> _Data for the task_
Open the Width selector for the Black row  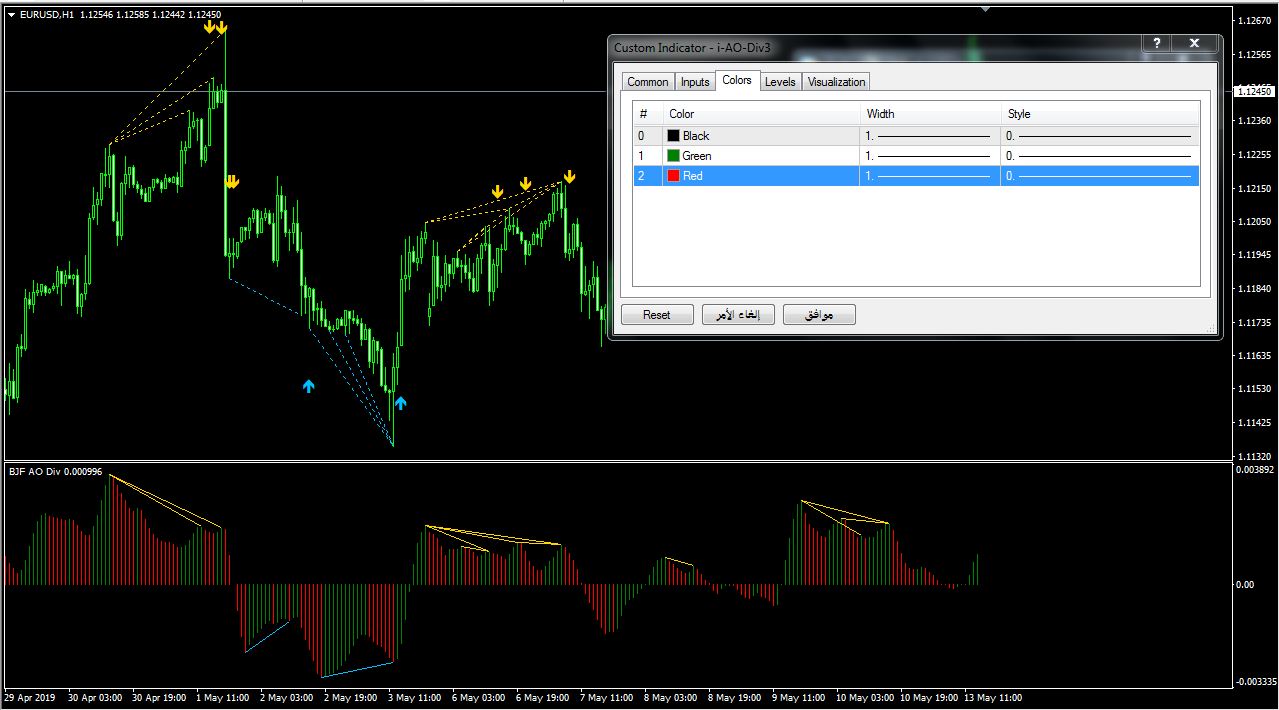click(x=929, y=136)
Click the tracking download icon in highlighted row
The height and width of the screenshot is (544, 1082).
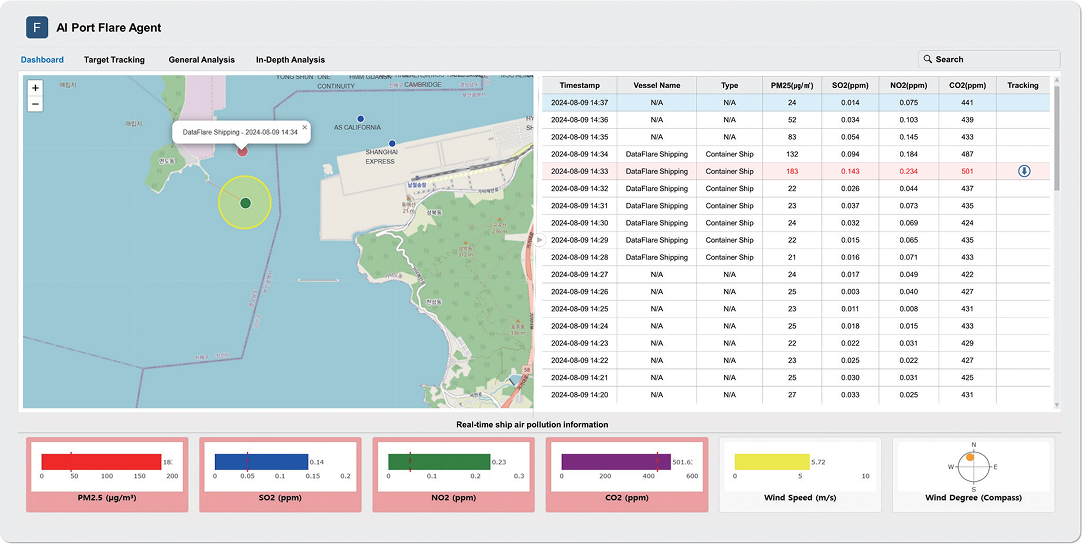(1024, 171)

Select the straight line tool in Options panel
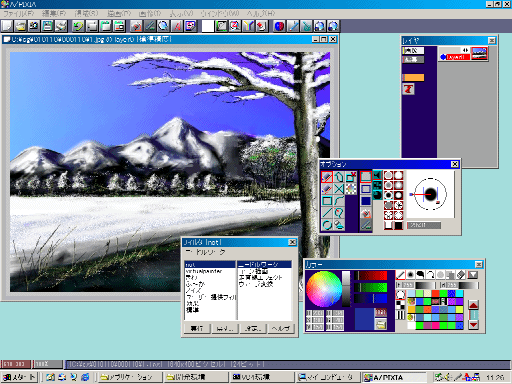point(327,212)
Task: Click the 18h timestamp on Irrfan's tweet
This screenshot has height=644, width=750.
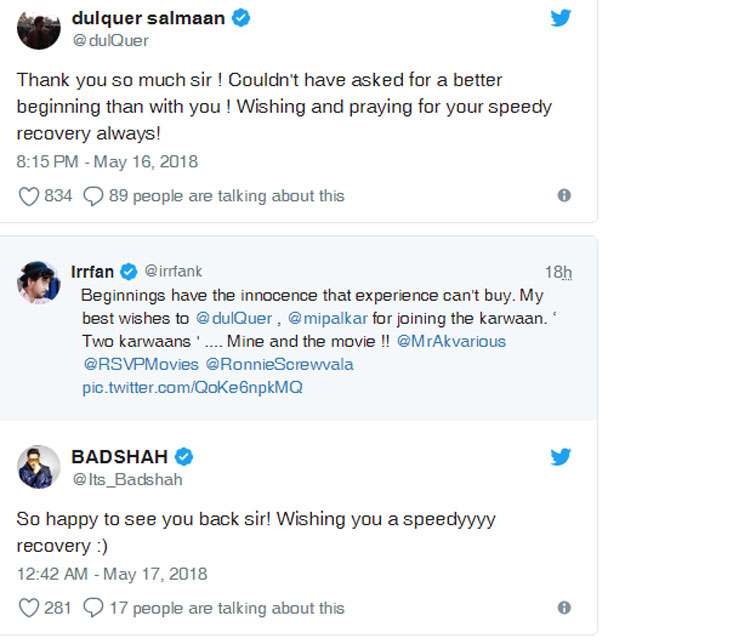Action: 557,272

---

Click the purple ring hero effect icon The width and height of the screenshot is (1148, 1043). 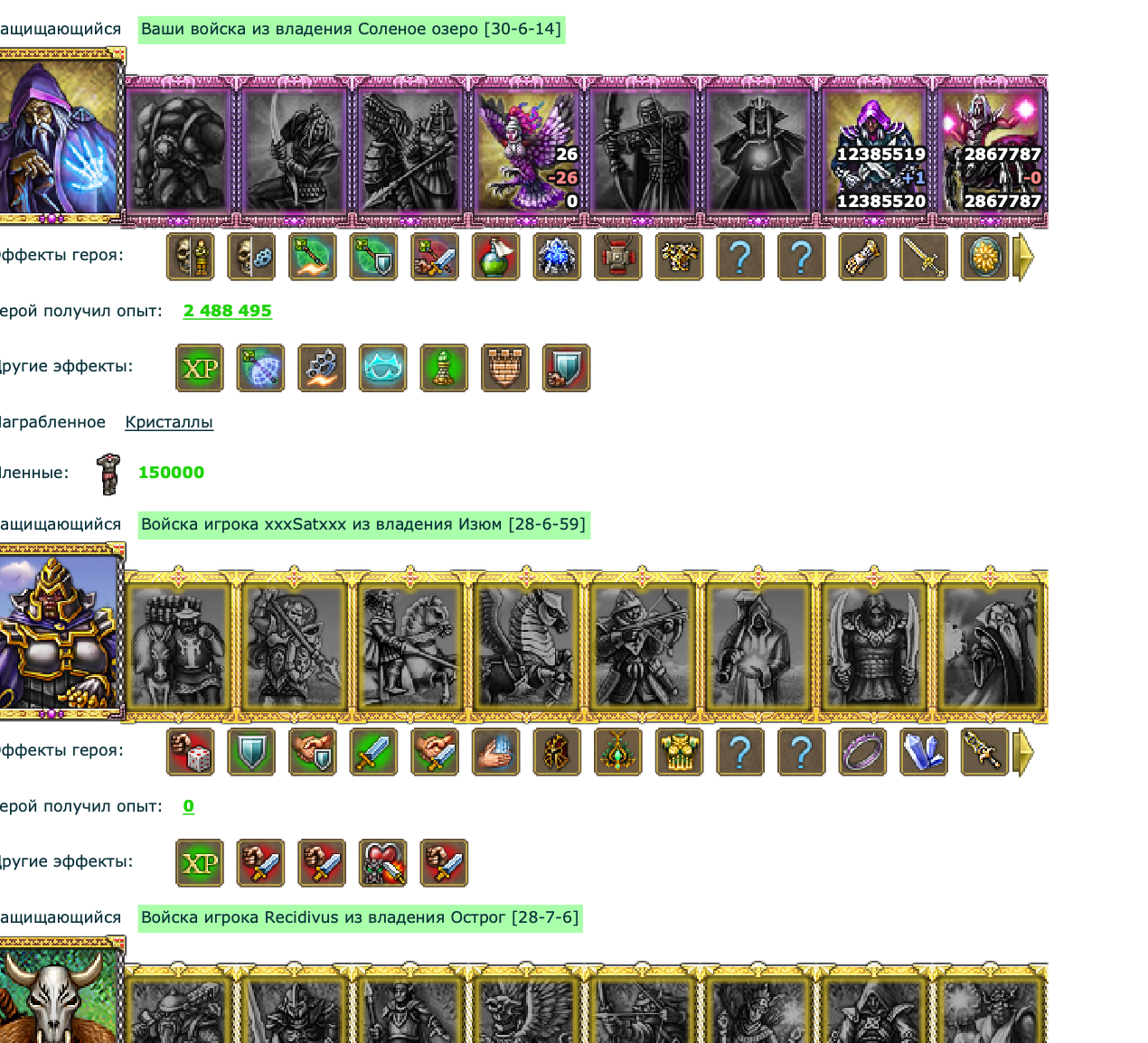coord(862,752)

==

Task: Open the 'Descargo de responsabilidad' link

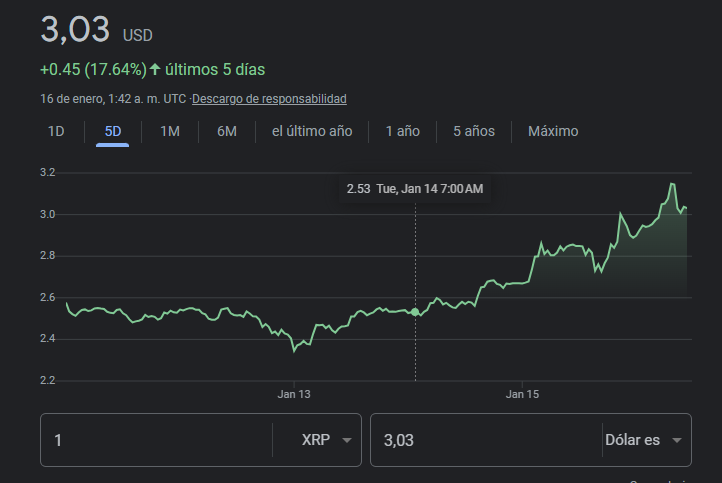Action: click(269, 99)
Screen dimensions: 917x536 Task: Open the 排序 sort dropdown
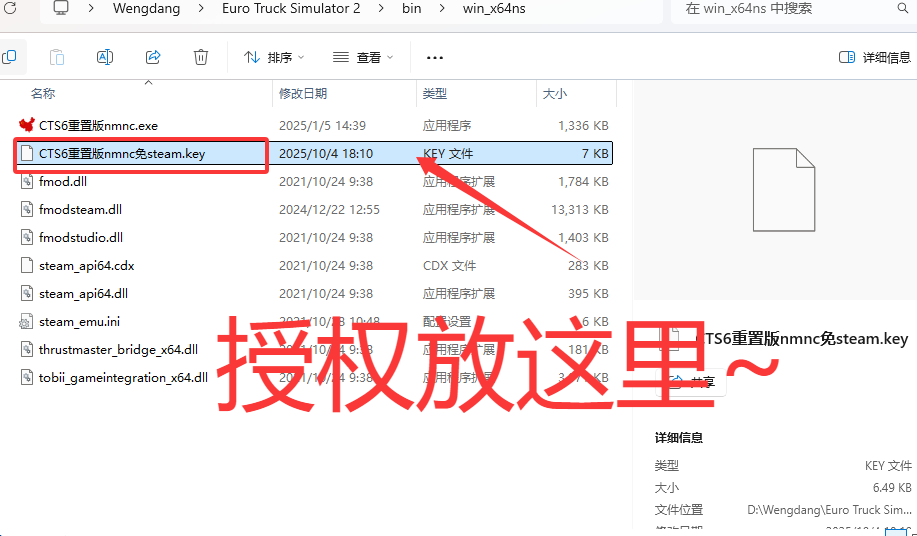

> _Assignment_
In the entries above, find the line containing "Task: Open the 'Descargo" and the line containing "Screen dimensions: 917x536", then copy both and every line between them exactly, without any picture.

> _Reply_
Task: Open the 'Descargo de responsabilidad' link

Action: click(269, 99)
Screen dimensions: 917x536 Task: Open the 排序 sort dropdown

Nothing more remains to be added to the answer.